## Text segment:
..............................

I just wanted to add my thoughts, since I have two Rider's Choice saddles which I am very happy with. I am sorry that someone had a bad experience with this company - I can't imagine what happened that you received such a poorly constructed saddle from them!!! I surely hope you got your refund. I think with any company, there can be a problem from time to time, but I had such a great experience with the purchase of both of my saddles that I wouldn't hesitate to recommend them. I did purchase two of the "best" quality saddles (one of which was made for me in 4/2011), so I don't have any experience with their lesser quality models. I found the GW Crates trail saddles to be the most comfortable of any I have tried. The only thing I did not like about them was the finish underneath the gullet/horn - it isn't "pretty", just the rough ends of the leather underneath where you can't see unless you turn the saddle upside down. The leather is thick and takes some oiling to get it broken in well. For the money, the quality can't be beat.


----------



## dg1653 (Apr 21, 2012)

I've used a Riders Choice saddle for the last couple years on my working cattle farm. I've used this saddle in all weather conditions and for everything from working cows to dragging calves. My saddle has held up very well and I would recommend them to anybody. I hate the OP was so dissatisfied with theirs because I love mine...especially for the price.


----------



## Saddlebag (Jan 17, 2011)

I think we need a new thread advising those contemplating the purchase of a saddle to check with us. There are so many saddles that are pretty but junk and so many knockoffs. I doubt very much that this particular saddle was made in the US.


----------



## dg1653 (Apr 21, 2012)

Saddlebag said:


> I think we need a new thread advising those contemplating the purchase of a saddle to check with us. There are so many saddles that are pretty but junk and so many knockoffs. I doubt very much that this particular saddle was made in the US.

..............................

## Dataset excerpts:
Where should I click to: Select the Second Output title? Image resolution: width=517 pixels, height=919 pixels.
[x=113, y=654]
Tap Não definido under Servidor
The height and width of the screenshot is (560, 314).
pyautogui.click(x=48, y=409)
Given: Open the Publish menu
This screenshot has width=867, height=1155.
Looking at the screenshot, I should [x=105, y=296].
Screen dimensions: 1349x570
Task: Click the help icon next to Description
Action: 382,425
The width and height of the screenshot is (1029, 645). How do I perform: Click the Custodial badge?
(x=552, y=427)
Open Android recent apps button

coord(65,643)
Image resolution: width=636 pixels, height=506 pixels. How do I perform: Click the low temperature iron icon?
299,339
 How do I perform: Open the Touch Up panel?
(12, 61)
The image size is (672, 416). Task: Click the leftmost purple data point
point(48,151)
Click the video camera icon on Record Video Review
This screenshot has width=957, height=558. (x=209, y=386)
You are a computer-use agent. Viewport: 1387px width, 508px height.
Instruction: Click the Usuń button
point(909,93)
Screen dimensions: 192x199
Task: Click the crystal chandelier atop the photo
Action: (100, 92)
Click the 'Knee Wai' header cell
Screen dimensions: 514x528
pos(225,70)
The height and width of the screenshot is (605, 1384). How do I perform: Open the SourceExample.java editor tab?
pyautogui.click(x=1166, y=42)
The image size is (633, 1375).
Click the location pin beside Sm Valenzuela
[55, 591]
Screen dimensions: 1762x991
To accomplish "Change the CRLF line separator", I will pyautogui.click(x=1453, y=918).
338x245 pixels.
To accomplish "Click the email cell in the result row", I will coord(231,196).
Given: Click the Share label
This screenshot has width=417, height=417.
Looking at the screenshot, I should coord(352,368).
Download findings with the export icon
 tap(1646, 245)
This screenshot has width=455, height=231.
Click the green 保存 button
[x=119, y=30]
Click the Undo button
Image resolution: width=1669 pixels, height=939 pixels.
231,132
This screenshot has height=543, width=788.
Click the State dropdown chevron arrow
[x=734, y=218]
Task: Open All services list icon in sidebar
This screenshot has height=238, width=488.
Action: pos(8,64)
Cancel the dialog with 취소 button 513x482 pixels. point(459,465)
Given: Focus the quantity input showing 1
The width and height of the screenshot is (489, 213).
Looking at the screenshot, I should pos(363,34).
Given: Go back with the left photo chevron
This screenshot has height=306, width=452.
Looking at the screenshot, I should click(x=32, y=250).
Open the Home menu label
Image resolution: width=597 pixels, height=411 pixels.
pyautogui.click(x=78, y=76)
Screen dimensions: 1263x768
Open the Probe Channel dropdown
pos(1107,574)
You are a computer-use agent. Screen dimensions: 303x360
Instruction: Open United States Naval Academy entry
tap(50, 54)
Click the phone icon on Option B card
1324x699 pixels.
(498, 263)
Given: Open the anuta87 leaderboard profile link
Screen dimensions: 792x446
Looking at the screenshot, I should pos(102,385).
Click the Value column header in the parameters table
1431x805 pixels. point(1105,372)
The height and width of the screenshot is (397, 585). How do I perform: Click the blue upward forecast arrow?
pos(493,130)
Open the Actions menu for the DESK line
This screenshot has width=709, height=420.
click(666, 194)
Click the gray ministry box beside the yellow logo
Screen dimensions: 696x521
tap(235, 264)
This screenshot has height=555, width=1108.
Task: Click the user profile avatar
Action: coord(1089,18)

..............................

## Your tasks:
(1) In the saddle thread, which saddles does the first poster call the most comfortable of any they have tried?
(2) In the saddle thread, why does the first poster say they have no experience with Rider's Choice's lesser quality models?
(3) Write out the saddle thread from "I've used a" up to and including "(Jan 17, 2011)".

## Expected answers:
(1) The GW Crates trail saddles.

(2) The poster bought two of the company's "best" quality saddles, so they have no experience with its lesser quality models.

(3)
I've used a Riders Choice saddle for the last couple years on my working cattle farm. I've used this saddle in all weather conditions and for everything from working cows to dragging calves. My saddle has held up very well and I would recommend them to anybody. I hate the OP was so dissatisfied with theirs because I love mine...especially for the price.


----------



## Saddlebag (Jan 17, 2011)